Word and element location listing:
>>>>>
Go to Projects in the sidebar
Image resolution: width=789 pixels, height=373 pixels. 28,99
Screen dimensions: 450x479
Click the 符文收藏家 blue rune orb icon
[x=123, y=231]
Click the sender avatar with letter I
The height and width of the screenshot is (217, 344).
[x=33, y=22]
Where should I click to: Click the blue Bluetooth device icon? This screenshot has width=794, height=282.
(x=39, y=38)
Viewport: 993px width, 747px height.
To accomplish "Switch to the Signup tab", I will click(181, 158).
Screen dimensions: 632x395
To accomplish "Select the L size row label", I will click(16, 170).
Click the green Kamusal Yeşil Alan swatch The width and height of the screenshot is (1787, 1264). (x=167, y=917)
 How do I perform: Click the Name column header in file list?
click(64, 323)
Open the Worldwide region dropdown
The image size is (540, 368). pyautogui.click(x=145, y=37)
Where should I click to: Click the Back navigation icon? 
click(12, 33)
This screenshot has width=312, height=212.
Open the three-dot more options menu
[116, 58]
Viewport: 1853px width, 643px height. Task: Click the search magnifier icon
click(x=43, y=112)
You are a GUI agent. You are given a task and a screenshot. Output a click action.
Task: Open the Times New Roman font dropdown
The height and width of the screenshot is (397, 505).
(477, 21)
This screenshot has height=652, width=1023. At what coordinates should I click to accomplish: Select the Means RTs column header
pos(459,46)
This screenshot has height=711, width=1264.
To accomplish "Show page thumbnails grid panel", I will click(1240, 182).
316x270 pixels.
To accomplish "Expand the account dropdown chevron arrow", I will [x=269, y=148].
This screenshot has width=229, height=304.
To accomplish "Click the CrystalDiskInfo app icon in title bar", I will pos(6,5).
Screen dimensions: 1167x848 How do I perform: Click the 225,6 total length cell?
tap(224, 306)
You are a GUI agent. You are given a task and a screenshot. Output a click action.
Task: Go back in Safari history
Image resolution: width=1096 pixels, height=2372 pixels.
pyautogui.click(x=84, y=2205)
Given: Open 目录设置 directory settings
<<<<<
## Problem requirements
Please turn the lines of the listing, starting with the line containing "316x270 pixels." and going on through the line containing "tap(224, 306)", into a JSON list of strings, one string per line, with blank lines left out.

## Written answer
[
  "316x270 pixels.",
  "To accomplish \"Expand the account dropdown chevron arrow\", I will [x=269, y=148].",
  "This screenshot has width=229, height=304.",
  "To accomplish \"Click the CrystalDiskInfo app icon in title bar\", I will pos(6,5).",
  "Screen dimensions: 1167x848 How do I perform: Click the 225,6 total length cell?",
  "tap(224, 306)"
]